■ **What you have to do**: The response should repeat word for word every line below from the one with "The image size is (1279, 840)." to the one with "Click the highlighted name Мэндсайхан", inclusive, and nothing else; leave pictures out.

■ **Data**:
########

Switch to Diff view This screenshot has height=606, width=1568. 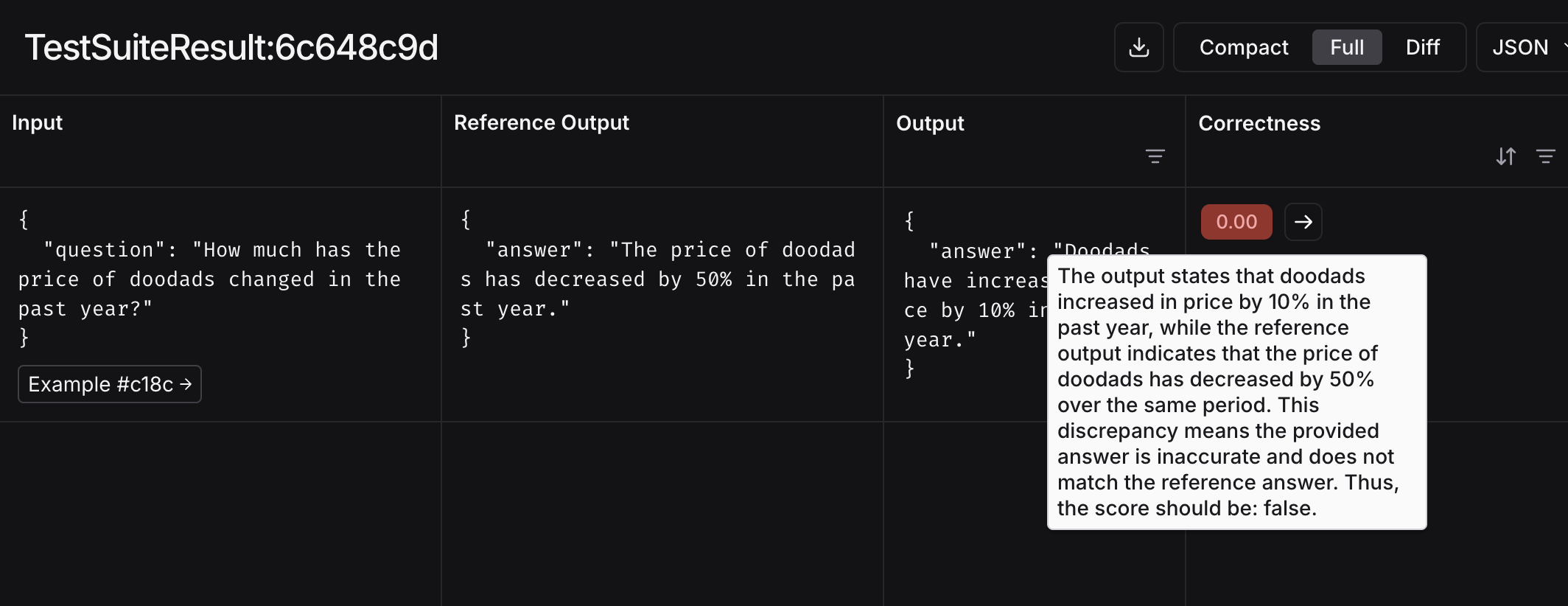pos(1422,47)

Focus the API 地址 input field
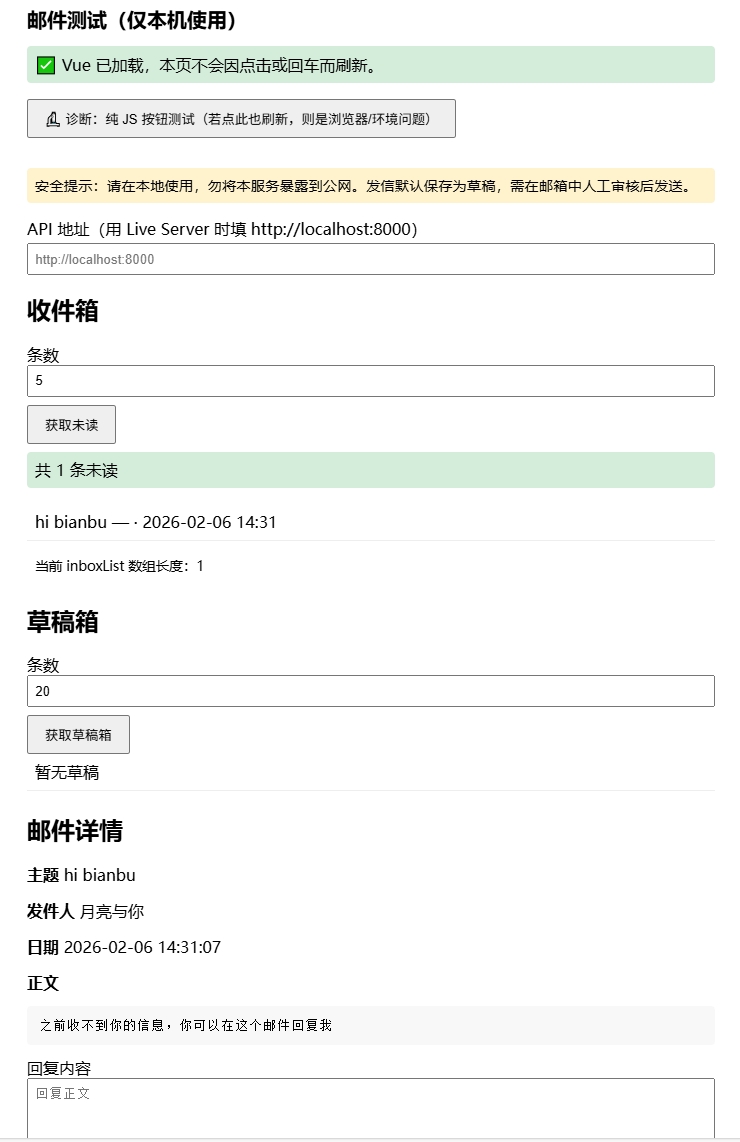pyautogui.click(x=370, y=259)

########

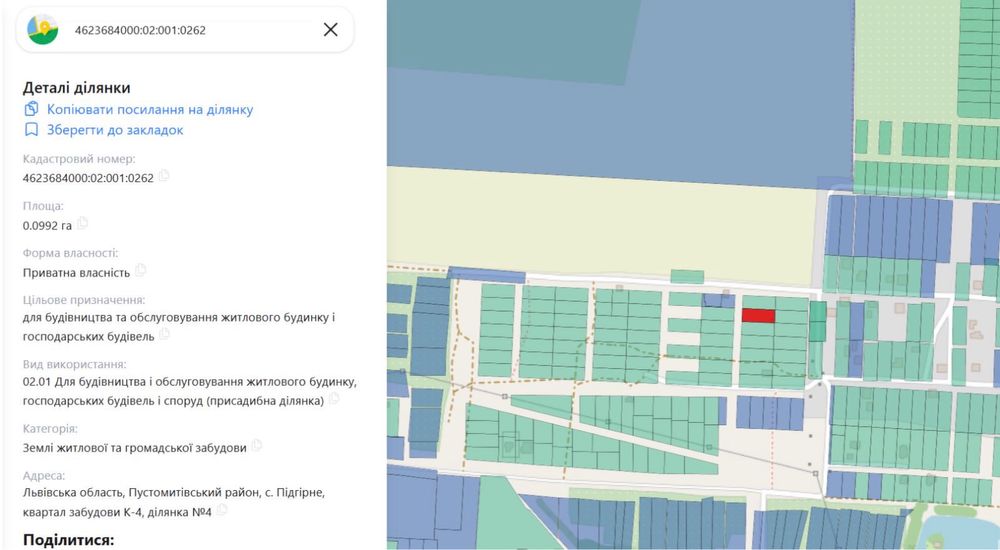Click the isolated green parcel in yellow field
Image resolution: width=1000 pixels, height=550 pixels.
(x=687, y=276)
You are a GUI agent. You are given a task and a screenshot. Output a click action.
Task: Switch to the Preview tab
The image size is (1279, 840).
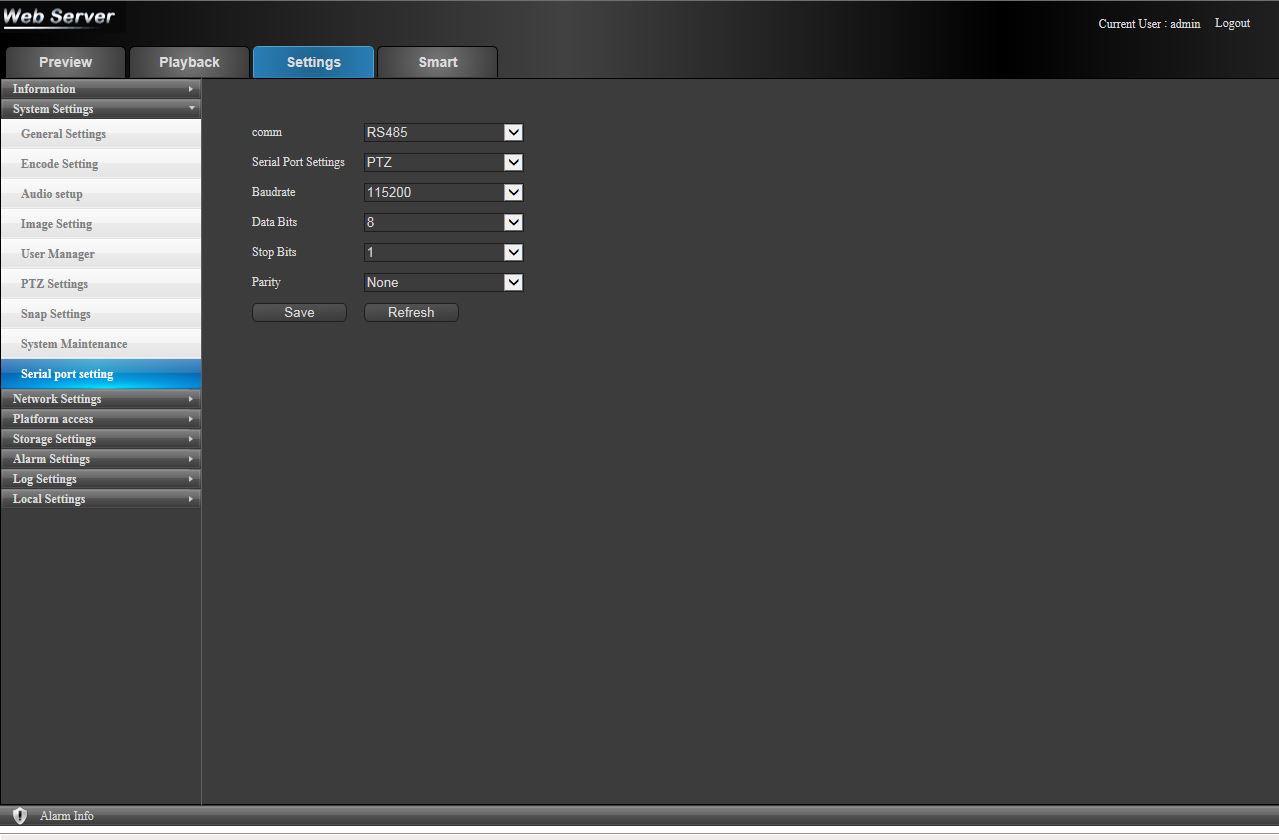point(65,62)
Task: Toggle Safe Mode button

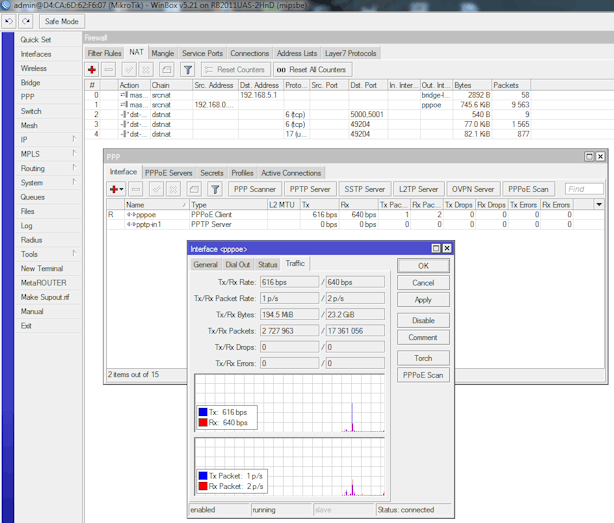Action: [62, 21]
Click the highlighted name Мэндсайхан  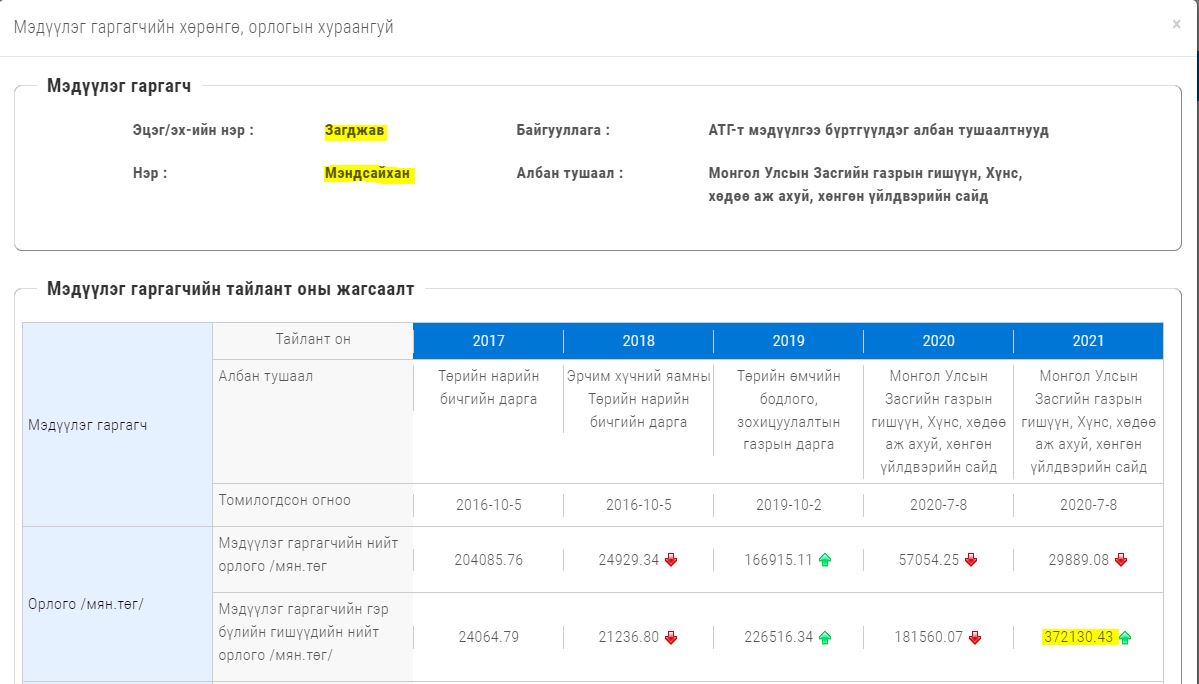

########

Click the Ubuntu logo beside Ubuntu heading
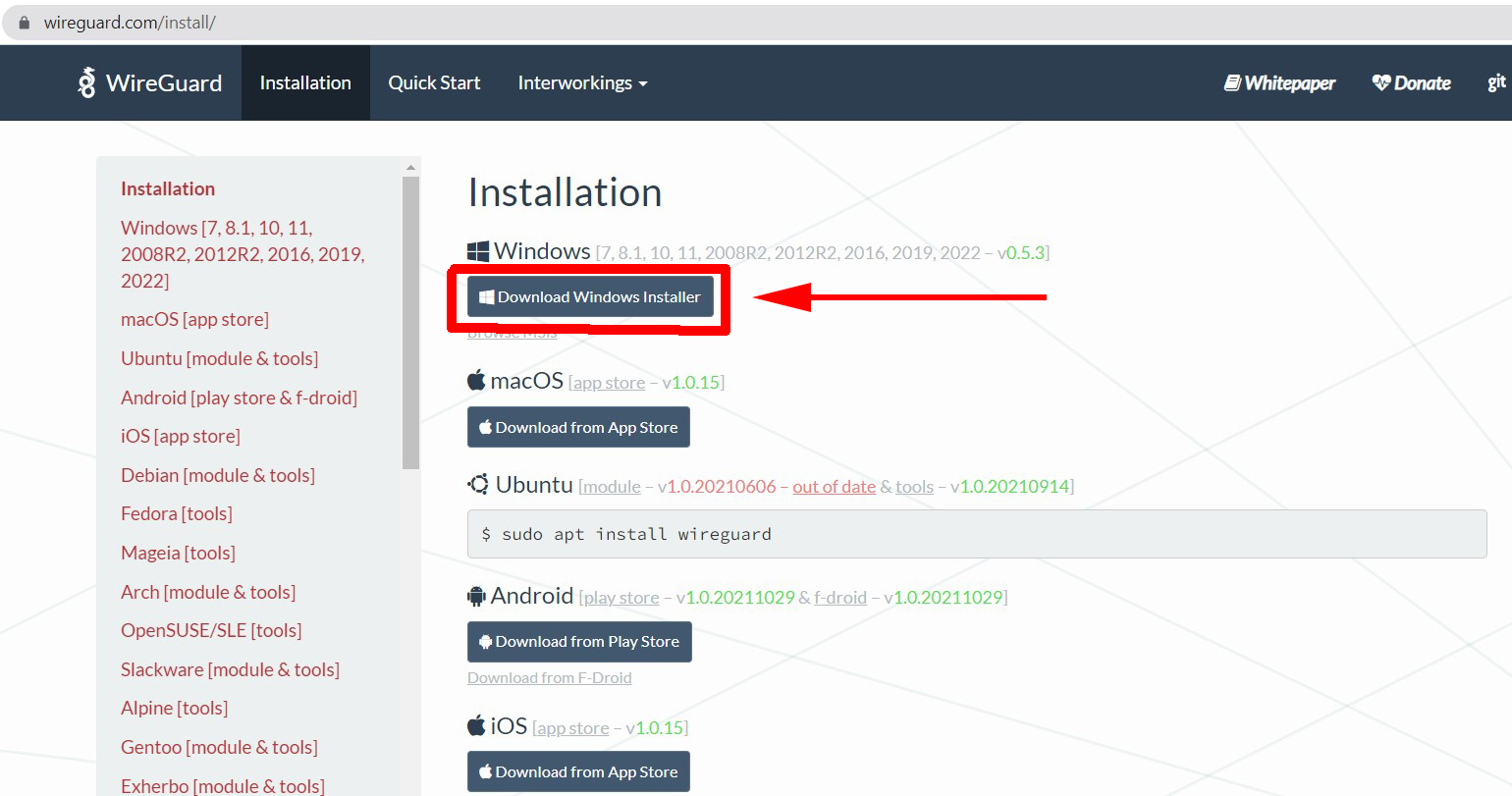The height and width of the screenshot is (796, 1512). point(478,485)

########

■ **Your solution**:
The image size is (1279, 840).
point(65,62)
Task: Toggle Safe Mode button

Action: [62, 21]
Click the highlighted name Мэндсайхан  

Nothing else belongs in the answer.